Clinical significance of the loss of KiSS-1 and orphan G-protein-coupled receptor (hOT7T175) gene expression in esophageal squamous cell carcinoma.

Abstract

Lymph node metastasis is the most important predictor of prognosis in esophageal squamous cell carcinoma (ESCC). Recently, KiSS-1 was cloned as a human metastasis suppressor gene, and an orphan G-protein-coupled receptor (hOT7T175) was identified as the endogenous receptor of the KiSS-1 product. However, the clinical importance of KiSS-1 and hOT7T175 gene expression in ESCC remains unclear. In this study, total RNA was extracted from tumors and noncancerous epithelia of 71 patients with ESCC who underwent surgical esophageal resection.
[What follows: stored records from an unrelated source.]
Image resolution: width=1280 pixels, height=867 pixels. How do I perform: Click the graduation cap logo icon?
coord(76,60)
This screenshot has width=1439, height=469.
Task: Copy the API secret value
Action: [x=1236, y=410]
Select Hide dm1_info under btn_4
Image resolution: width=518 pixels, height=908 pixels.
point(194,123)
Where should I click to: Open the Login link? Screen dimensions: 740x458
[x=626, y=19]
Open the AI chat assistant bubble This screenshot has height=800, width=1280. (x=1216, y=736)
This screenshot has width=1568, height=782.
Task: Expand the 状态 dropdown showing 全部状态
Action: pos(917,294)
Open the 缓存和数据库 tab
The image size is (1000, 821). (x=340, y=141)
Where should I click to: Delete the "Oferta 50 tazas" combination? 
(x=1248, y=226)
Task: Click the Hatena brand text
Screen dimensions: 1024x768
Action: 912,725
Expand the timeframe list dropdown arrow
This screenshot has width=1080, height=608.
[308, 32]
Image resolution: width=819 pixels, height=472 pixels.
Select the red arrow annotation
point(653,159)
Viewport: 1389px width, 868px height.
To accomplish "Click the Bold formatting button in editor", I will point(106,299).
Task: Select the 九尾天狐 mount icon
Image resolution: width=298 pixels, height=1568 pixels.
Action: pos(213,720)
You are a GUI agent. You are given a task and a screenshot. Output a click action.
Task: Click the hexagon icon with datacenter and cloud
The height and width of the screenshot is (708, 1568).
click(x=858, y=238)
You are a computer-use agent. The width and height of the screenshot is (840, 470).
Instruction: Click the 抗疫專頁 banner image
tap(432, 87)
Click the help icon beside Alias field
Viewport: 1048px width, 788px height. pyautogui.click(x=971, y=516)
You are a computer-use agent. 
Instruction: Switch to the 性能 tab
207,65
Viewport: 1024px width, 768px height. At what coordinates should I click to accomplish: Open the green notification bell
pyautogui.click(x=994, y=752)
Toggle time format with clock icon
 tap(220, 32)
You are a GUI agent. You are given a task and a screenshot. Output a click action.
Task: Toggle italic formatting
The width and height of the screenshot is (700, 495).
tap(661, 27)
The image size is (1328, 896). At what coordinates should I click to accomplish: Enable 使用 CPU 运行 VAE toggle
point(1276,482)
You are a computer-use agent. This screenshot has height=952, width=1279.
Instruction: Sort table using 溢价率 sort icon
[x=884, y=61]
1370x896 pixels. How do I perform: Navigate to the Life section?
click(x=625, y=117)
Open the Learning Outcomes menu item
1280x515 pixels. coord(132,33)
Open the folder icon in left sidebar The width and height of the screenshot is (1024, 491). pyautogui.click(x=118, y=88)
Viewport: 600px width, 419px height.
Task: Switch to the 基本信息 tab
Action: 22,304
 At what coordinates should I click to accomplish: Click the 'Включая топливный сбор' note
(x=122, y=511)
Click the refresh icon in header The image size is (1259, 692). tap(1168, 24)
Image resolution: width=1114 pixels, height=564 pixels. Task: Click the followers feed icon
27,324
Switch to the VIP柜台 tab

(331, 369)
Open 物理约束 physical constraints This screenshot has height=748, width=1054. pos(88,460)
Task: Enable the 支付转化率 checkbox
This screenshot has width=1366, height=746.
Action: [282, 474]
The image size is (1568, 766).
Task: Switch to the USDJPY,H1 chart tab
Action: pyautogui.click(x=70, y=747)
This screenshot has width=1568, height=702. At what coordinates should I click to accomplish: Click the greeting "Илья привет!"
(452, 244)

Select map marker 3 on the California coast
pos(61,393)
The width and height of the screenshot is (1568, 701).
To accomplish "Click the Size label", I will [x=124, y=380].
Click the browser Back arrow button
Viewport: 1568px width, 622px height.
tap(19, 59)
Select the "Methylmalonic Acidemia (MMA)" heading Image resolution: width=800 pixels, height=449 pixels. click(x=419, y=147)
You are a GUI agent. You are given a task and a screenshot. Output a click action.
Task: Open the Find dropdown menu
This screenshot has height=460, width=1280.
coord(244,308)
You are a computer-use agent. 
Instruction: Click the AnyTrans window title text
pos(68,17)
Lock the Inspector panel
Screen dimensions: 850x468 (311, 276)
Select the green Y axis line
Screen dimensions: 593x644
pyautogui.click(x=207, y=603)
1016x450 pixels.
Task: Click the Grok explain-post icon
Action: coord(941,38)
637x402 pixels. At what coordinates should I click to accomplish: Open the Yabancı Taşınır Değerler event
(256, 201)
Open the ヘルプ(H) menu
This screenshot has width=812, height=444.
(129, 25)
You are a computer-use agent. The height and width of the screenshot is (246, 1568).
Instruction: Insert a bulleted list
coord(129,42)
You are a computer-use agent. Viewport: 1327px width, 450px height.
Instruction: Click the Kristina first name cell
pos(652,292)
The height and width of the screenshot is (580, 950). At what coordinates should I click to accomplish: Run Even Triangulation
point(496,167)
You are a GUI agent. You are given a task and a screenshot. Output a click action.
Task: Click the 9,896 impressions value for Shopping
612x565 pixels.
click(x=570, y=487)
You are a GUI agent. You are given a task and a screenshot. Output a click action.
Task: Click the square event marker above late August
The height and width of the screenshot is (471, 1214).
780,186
The expression levels of KiSS-1, hOT7T175, and glyceraldehyde-3-phosphate dehydrogenase (GAPDH) mRNAs were analyzed quantitatively by real-time reverse transcription-PCR and compared with the clinical findings. The mean KiSS-1:GAPDH and hOT7T175:GAPDH ratios of the tumors were 1.2 and 0.3 and were at the same levels as those in the noncancerous epithelia. The loss of KiSS-1 and hOT7T175 gene expression was detected in 38% and 61% of tumors. Loss of KiSS-1 and/or hOT7T175 gene expression was not correlated with tumor size or degree of tumor invasion but was found to be a significant predictor of lymph node metastasis. Loss of KiSS-1 or hOT7T175 gene expression may be an important biomarker for detection of lymph node metastasis in ESCC.